» Exercise goal: Search the listing below for the string "height" and copy every line where it occurs.

» Input data:
.....
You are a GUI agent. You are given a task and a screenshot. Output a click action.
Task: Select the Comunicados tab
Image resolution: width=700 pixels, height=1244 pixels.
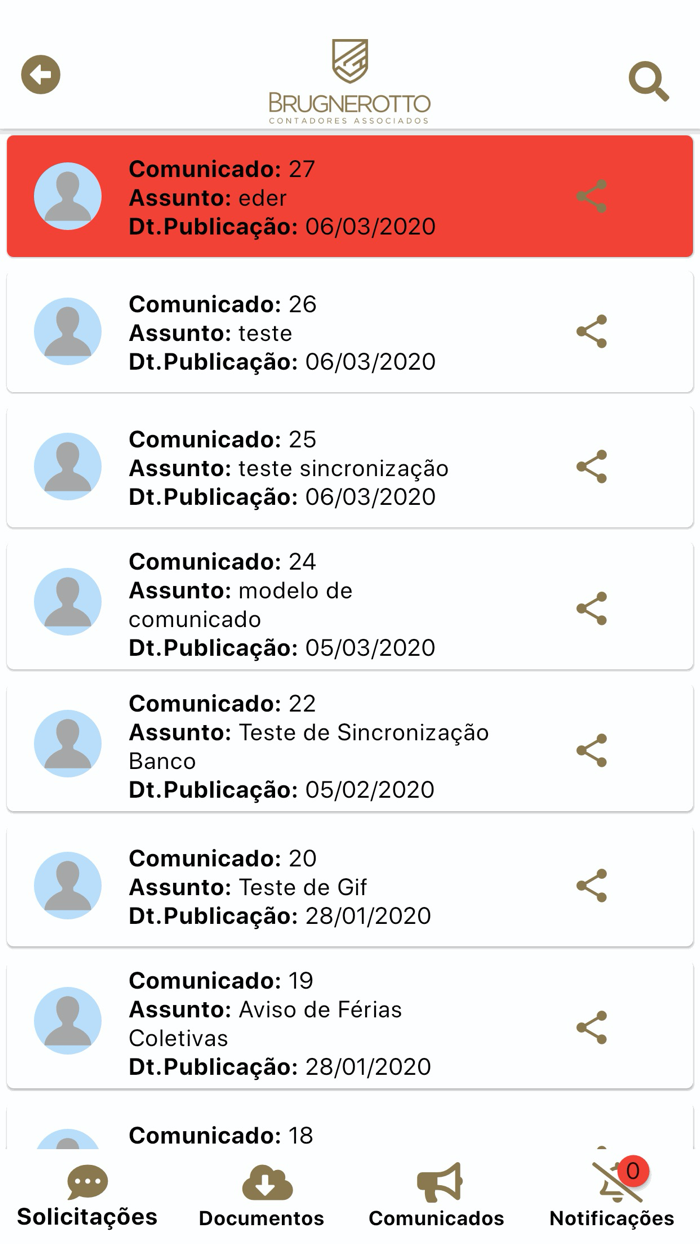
.....
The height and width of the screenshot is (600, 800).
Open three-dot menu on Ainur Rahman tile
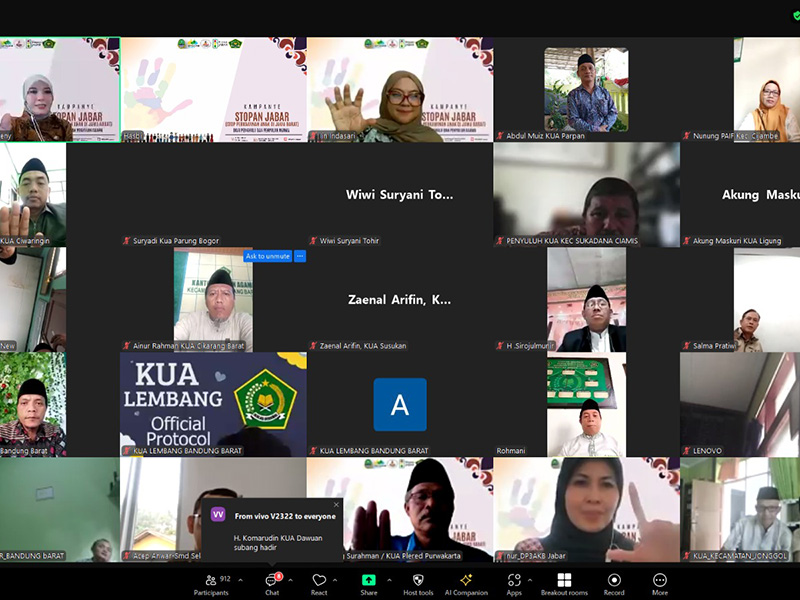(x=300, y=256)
.....
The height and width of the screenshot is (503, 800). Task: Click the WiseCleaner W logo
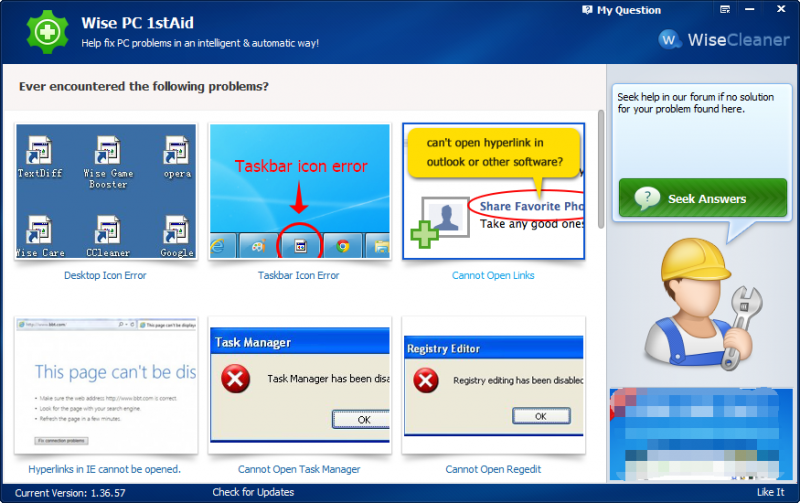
.....
» Solution:
Image resolution: width=700 pixels, height=1244 pixels.
The height and width of the screenshot is (600, 800).
The height and width of the screenshot is (503, 800). Task: Click the WiseCleaner W logo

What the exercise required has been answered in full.